Please set down every entry from the listing below, word for word.

________________________

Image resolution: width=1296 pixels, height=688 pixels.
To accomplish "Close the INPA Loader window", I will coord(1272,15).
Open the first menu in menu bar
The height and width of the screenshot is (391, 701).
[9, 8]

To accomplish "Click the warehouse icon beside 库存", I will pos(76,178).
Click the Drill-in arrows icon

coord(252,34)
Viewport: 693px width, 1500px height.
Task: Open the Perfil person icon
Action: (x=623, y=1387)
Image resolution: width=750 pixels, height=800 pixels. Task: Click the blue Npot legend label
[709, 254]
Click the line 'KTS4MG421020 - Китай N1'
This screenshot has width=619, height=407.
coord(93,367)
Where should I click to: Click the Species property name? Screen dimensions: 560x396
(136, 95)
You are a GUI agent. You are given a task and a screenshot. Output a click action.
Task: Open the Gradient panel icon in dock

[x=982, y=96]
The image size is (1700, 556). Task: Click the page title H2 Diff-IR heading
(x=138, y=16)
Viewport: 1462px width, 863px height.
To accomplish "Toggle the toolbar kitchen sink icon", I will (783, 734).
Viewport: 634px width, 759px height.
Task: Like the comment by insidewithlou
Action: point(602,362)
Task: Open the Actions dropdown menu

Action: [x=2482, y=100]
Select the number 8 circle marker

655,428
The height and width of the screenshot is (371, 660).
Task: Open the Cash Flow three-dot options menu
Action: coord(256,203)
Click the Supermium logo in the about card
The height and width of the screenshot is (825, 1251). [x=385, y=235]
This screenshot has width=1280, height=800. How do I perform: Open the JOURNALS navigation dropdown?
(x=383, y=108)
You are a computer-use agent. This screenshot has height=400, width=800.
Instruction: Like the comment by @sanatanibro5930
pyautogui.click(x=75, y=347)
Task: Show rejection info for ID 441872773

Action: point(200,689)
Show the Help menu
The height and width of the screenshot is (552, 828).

________________________

* _Response to this task_
Image resolution: width=1296 pixels, height=688 pixels.
To accomplish "Close the INPA Loader window", I will coord(1272,15).
Open the first menu in menu bar
The height and width of the screenshot is (391, 701).
[9, 8]

To accomplish "Click the warehouse icon beside 库存", I will pos(76,178).
Click the Drill-in arrows icon

coord(252,34)
Viewport: 693px width, 1500px height.
Task: Open the Perfil person icon
Action: (x=623, y=1387)
Image resolution: width=750 pixels, height=800 pixels. Task: Click the blue Npot legend label
[709, 254]
Click the line 'KTS4MG421020 - Китай N1'
This screenshot has width=619, height=407.
coord(93,367)
Where should I click to: Click the Species property name? Screen dimensions: 560x396
(136, 95)
You are a GUI agent. You are given a task and a screenshot. Output a click action.
Task: Open the Gradient panel icon in dock

[x=982, y=96]
The image size is (1700, 556). Task: Click the page title H2 Diff-IR heading
(x=138, y=16)
Viewport: 1462px width, 863px height.
To accomplish "Toggle the toolbar kitchen sink icon", I will (783, 734).
Viewport: 634px width, 759px height.
Task: Like the comment by insidewithlou
Action: point(602,362)
Task: Open the Actions dropdown menu

Action: [x=2482, y=100]
Select the number 8 circle marker

655,428
The height and width of the screenshot is (371, 660).
Task: Open the Cash Flow three-dot options menu
Action: coord(256,203)
Click the Supermium logo in the about card
The height and width of the screenshot is (825, 1251). [x=385, y=235]
This screenshot has width=1280, height=800. How do I perform: Open the JOURNALS navigation dropdown?
(x=383, y=108)
You are a computer-use agent. This screenshot has height=400, width=800.
Instruction: Like the comment by @sanatanibro5930
pyautogui.click(x=75, y=347)
Task: Show rejection info for ID 441872773

Action: point(200,689)
Show the Help menu
The height and width of the screenshot is (552, 828).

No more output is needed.